Weil Compaq & Co. das nicht einsahen, wechselten sie die Seiten. Sie wollen nicht, daß ihre mit hohem finanziellen Aufwand entwickelten Technologien verschenkt werden. Trittbrettfahrer wie Dell könnten somit fast ohne eigenes Engagement das neue Bussystem verwenden, in das andere viel Geld investierten. "Wenn Standards ohne Berücksichtigung und Honorierung des geistigen Eigentümers gesetzt werden, könnte das den Fortschritt behindern", äußerte Tom Bradicich, Leiter der Abteilung für Serverarchitektur und - technologie bei IBM gegenüber einem US-Nachrichtendienst. Martin Whittaker aus der Entwicklungsabteilung für HPs "Netserver" betont, daß die Future-I/O- Gemeinde einen offenen Industriestandard vorlegen möchte, der die Technologien der mitwirkenden Hersteller würdigt und zu fairen Lizenzkonditionen weitergibt.

Die abtrünnigen Intel-Partner hatten sich auch darüber beschwert, daß der Prozessorkrösus zu wenig auf ihre Änderungsvorschläge am Bussystem eingegangen war und nur seine eigenen Vorstellungen verwirklichen wollte. Deshalb fürchten die NGIO-Gegner auch um die Stabilität der zukünftigen Intel-Norm. Die Chip-Company könnte ohne Absprache mit anderen Herstellern willkürlich Spezifikationen ändern, so die Kritiker.

● Bereitgestelltes Material:
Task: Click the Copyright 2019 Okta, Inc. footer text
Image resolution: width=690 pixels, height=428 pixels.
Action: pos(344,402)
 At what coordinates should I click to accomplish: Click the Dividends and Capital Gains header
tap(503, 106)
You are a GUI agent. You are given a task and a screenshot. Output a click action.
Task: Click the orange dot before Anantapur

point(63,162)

* * *

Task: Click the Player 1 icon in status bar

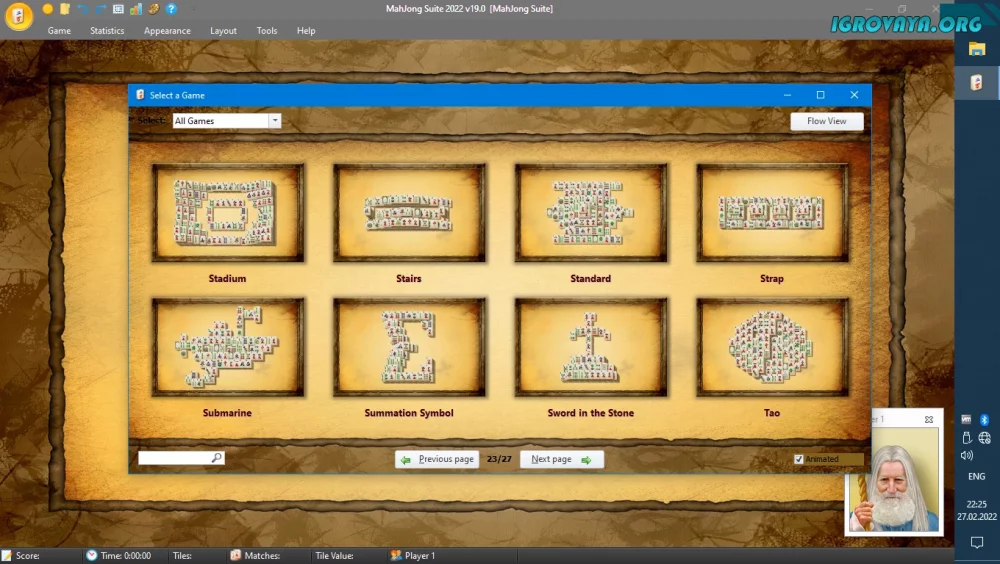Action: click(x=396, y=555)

● Zu erstellen:
Stimmen die folgenden Aussagen mit dem Textauszug überein? Antworte jeweils mit Ja oder Nein und zitiere die entscheidenden Worte wörtlich.
1. Tom Bradicich leitet bei IBM die Abteilung für Serverarchitektur und -technologie.
2. Martin Whittaker gehört zur Entwicklungsabteilung von Dell.
3. Die Kritiker befürchten, dass Intel Spezifikationen ohne Absprache ändern könnte.

● Ergebnis:
1. Ja: „Leiter der Abteilung für Serverarchitektur und - technologie bei IBM“
2. Nein: „Martin Whittaker aus der Entwicklungsabteilung für HPs“
3. Ja: „Die Chip-Company könnte ohne Absprache mit anderen Herstellern willkürlich Spezifikationen ändern“